We struggle to engage with the film then, primarily due to the trampled road down which it blindly ventures, and behind many better pieces that have gone before. Timberlake himself has starred in a more focused slick-fest, The Social Network, a flick that Runner Runner seemingly aspires to be. That film had Aaron Sorkin’s witty script and David Fincher’s scintillating direction, whereas this would claw at the chance to boast half of the aforementioned duo’s inventiveness. Unless we’re quoting lines to demonstrate an incessantly plodding nature, the dialogue is severely unmemorable. It is a shame too, for a more enterprising approach might have made this a sleek addition to The Social Network or even Ocean’s Eleven brand. Yet, it’s not even on 21’s table.
And it is not as if the filmmakers aren’t trying to add a stand-out quality, they just frequently miss the mark. Richie wanders into a nightclub fairly early on where there is an obvious attempt to infuse events with style. Camera glued to the travelling student, an array of luminous colours give way to a myriad of energetic tunes. What should be glossy instead feels forced and unnatural. The moment is too music video-esque. In fact the whole presentation is laced with this sense of unimportance — chopping a few scenes wouldn’t make any difference. Nor would the addition of Kanye West miming lyrics to his new song.
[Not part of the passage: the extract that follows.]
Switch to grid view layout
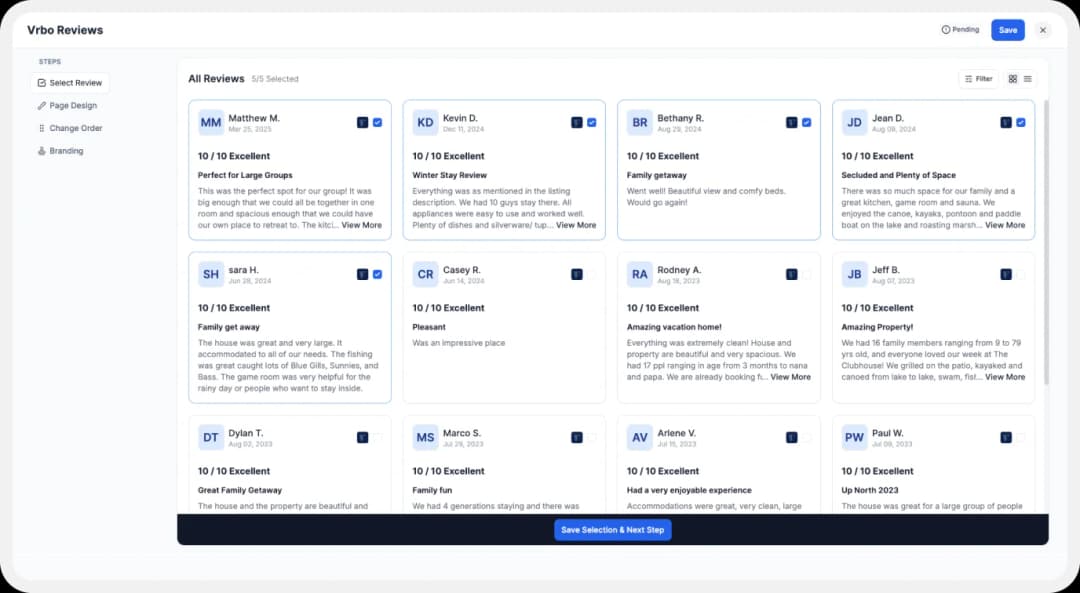This screenshot has height=593, width=1080. [1013, 79]
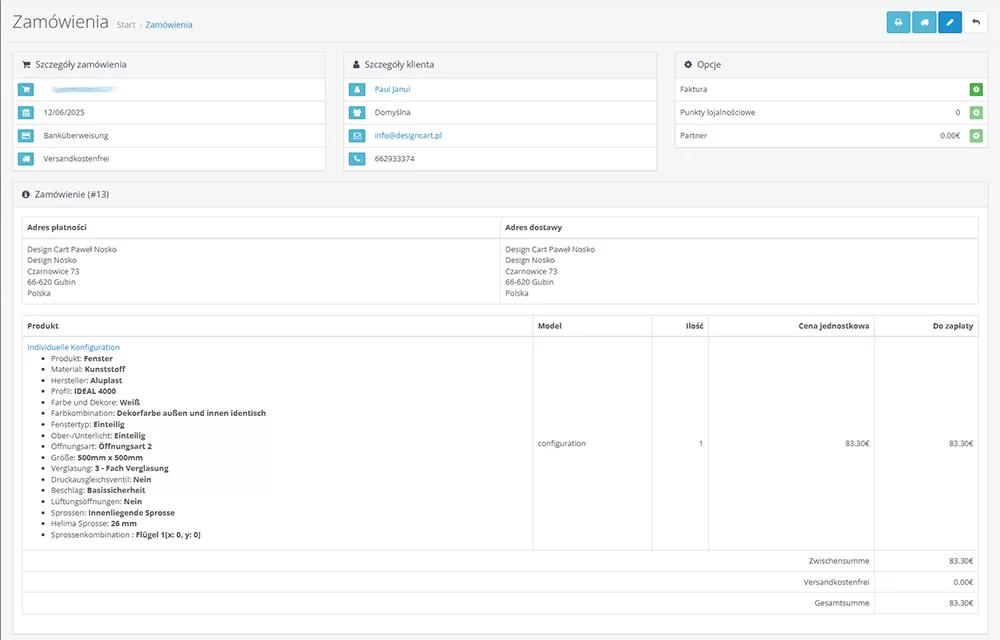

When we’re not being bogged down by uneventful narrative, we’re still challenged to fend off relentless onslaughts of casino lingo. The entire opening poker scene is a verbal tennis match, Timberlake constantly serving to our body with language that is either too difficult to grasp or too boring to care about. Furman and company revel in the speech. As do their characters, who collectively spend large periods of time explaining the plot and, in doing so, don’t really condone gambling. Just the illegal side of it. Betting is an inherently negatively regarded activity, which presents a problem in so much as there is a resultant air of deceit that surrounds all of the characters from the start.
Ben Affleck is the one who phones it in most often. And who can blame him? Post-Argo, and probably still basking in that rich, dense frame of mind during filming, it is no wonder that he gives off the impression of someone memorising and then robotically regurgitating lines. He plays Ivan Block. Block calls his boat ‘The House’ because “the house always wins”. He’s a millionaire. Even the imperiously charismatic Justin Timberlake’s attempts to overcome the dreary script are unfounded. His character is a bit rubbish too — Richie is so desperate to gain a master’s degree that he gambles away all of his tuition money and then leaves college forever. When the filmmakers remember she is on the payroll, Gemma Arterton appears. Like the others she’s much better than the stinker of a role afforded to her, but Arterton does make an effort and is quite amiable.
Runner Runner is an intuition vacuum. By the time any shallow complexities begin we’ve been too dazed by convention and a superfluous insistence on casino-tongue to figure anything out. It’s not necessarily a badly made film, or even a bad film at all. It’s just really dull.